Since there is no complete dictionary for most type of biological entities, apart from this some phrases can refer to two different things depending on the context. A known fact is that biological entities have more than a single name. To top up this is that many biological entities have several multi-words; which complicates the process for defining name boundaries that would overlap the candidate gene.

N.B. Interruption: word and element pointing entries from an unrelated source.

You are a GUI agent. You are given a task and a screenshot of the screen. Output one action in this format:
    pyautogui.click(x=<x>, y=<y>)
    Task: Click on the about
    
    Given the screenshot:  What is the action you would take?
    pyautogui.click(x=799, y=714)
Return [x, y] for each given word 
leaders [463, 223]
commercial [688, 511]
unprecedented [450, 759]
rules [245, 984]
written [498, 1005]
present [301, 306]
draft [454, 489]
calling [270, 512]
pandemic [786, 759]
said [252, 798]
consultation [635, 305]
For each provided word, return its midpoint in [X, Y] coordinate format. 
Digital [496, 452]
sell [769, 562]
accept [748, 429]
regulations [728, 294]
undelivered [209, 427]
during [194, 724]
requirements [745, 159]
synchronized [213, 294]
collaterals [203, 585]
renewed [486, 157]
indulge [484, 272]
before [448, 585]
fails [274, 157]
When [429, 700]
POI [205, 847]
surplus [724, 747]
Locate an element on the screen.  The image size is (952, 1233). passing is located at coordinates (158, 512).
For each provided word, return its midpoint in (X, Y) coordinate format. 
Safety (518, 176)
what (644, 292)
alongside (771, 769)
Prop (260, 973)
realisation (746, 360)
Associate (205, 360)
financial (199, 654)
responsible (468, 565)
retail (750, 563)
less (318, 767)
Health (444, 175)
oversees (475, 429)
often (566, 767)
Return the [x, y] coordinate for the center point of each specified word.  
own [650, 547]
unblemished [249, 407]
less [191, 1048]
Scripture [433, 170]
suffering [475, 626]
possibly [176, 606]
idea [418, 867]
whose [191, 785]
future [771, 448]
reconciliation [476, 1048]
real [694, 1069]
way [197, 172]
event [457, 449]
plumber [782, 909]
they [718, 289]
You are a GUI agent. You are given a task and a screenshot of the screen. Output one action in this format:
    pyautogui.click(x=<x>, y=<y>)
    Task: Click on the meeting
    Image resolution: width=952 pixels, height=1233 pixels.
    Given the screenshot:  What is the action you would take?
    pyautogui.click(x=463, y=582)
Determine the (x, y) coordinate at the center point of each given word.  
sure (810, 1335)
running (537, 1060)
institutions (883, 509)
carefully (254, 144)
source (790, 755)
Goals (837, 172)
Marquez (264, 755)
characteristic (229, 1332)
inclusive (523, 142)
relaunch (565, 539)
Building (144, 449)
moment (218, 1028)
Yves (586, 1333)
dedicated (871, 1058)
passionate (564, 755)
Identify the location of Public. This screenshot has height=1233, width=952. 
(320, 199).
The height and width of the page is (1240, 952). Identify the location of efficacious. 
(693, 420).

Text Classification attempts to automatically determine if the articles have the characteristics of the search performed.Extract information relating to the search.Applying them to candidate using decision making process.Giving results related to the query, thus helping retrieve connected information pertaining to the query


Synonym And Abbreviation
There has been a tremendous growth seen in the biological terminologies seen accompanied with the increase in biological literature. Complicating this is that many biological entities have multiple names and abbreviation. By including these synonyms and abbreviations in the search would result in higher efficiency of the text mining tool. This is one area which has been developed recently, and improvements are being made. One such would be by collecting these synonyms and abbreviation to aid the user to perform literature searches.

Relationship Extraction
This helps in detecting specific relationship between a pair of named entities or more. Though the entities are related and specific, the relationship established between the two might be either very specific or general. Depending on the type of entity; the extraction of relationship between them is found on text. This helps to uncover the preciously unrecognized relationship between the two entities.

Future Challenges
From all of the foregoing, it is clear that biomedical text mining has great potential. It is indeed a sad state that potential is yet unrealized. Text-mining tools are not part of the standard arsenal of the biomedical researcher in the way that search engines and sequence alignment tools are. The major challenge for the next 5–10 years of text-mining work is the creation of text-mining tools to provide a clear benefit to these researchers, allowing them to be more productive given increasing challenges due to information growth. The focus must be more on helping biomedical researchers to solve real-world problems that are inhibiting the pace of research and less on evaluations based on system output independent of meeting user needs. Advances on several fronts are necessary for this to become a reality.